Only lines containing "Show" belong in the answer, each copied from the entries below.

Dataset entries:
* * * * * * * * *

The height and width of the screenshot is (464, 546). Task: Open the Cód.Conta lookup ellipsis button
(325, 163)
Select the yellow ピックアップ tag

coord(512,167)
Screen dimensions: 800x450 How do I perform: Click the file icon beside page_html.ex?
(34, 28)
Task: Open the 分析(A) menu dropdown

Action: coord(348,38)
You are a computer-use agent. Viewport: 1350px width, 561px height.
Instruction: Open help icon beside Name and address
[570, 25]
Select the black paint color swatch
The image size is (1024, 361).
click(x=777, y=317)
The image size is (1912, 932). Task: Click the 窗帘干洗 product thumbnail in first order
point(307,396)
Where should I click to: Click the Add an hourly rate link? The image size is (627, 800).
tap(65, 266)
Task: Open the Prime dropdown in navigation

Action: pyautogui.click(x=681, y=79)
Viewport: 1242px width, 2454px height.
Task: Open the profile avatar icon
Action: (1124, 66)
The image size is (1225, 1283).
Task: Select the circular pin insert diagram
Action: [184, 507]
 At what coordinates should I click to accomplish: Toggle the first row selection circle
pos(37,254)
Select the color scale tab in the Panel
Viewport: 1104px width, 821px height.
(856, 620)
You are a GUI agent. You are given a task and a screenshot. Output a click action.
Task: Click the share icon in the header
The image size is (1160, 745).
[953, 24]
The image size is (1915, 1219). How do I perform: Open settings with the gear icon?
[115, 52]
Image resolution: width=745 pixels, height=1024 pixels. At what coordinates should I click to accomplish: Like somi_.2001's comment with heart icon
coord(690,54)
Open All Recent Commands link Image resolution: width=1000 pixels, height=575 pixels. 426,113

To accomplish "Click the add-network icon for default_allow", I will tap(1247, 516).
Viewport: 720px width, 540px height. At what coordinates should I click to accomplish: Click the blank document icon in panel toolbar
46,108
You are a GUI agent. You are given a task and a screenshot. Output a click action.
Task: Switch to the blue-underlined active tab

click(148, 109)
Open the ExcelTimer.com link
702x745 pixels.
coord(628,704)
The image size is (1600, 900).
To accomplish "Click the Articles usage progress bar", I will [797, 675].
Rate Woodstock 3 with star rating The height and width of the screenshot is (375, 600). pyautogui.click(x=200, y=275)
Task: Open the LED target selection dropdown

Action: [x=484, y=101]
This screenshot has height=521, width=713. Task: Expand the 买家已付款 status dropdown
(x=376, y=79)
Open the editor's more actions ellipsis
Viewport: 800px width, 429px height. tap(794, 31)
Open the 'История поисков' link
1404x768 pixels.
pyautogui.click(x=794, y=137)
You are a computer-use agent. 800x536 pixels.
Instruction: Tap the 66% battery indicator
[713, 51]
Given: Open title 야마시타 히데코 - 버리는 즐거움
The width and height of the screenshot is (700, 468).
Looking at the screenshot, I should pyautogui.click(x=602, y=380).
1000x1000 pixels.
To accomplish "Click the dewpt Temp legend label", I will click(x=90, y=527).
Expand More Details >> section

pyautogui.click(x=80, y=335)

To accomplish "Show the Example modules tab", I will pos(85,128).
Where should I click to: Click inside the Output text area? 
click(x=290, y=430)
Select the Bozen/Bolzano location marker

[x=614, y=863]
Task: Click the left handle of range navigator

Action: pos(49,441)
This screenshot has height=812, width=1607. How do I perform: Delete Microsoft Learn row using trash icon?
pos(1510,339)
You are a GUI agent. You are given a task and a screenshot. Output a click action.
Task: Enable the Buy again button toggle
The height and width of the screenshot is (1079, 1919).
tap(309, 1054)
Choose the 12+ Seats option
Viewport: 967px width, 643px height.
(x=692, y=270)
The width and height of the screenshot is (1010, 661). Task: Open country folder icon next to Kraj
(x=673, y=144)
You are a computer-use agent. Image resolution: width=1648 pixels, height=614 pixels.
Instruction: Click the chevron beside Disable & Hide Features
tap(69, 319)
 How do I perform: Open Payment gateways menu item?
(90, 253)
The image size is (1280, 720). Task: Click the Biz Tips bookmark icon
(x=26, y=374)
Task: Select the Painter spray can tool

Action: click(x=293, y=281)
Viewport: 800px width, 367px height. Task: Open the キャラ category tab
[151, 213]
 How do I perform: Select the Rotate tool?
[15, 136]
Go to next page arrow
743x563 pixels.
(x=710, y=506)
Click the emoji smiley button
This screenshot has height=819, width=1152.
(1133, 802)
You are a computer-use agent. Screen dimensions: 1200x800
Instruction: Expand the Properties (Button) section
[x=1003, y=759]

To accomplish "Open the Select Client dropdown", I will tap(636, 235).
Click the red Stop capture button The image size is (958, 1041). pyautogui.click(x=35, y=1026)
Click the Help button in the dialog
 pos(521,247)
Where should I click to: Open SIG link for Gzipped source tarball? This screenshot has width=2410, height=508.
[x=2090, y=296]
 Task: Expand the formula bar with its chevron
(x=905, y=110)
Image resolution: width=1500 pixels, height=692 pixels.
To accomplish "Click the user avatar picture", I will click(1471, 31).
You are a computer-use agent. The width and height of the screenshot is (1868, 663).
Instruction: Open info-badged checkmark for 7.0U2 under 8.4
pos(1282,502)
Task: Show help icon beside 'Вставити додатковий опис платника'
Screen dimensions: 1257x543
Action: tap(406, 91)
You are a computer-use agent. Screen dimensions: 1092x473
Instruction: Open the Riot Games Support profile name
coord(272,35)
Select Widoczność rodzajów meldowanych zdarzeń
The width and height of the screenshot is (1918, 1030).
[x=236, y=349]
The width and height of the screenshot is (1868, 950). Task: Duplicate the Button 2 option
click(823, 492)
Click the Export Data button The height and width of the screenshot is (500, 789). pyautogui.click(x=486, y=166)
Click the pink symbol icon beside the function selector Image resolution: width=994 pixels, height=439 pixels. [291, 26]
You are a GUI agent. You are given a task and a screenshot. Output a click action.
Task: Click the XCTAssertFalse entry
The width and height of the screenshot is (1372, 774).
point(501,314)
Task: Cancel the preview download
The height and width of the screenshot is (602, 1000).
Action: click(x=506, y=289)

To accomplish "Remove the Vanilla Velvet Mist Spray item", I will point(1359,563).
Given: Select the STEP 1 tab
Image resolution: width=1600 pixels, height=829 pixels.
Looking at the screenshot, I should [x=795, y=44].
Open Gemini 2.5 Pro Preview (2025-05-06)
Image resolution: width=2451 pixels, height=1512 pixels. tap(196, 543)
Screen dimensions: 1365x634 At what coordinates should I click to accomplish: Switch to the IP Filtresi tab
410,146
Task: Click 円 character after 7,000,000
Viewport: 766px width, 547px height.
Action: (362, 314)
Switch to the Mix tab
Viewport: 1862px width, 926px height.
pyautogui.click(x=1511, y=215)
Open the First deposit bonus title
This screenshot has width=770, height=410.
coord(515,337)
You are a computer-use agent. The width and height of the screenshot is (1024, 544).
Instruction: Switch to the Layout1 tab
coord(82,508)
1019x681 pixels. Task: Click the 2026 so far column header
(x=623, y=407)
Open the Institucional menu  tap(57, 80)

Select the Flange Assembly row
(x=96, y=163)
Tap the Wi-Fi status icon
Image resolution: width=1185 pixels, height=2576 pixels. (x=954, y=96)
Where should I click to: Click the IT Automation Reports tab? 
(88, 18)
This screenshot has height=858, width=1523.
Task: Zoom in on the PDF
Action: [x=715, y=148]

* * * * * * * * *

Task solution
To accomplish "Show the Example modules tab", I will pos(85,128).
Task: Show help icon beside 'Вставити додатковий опис платника'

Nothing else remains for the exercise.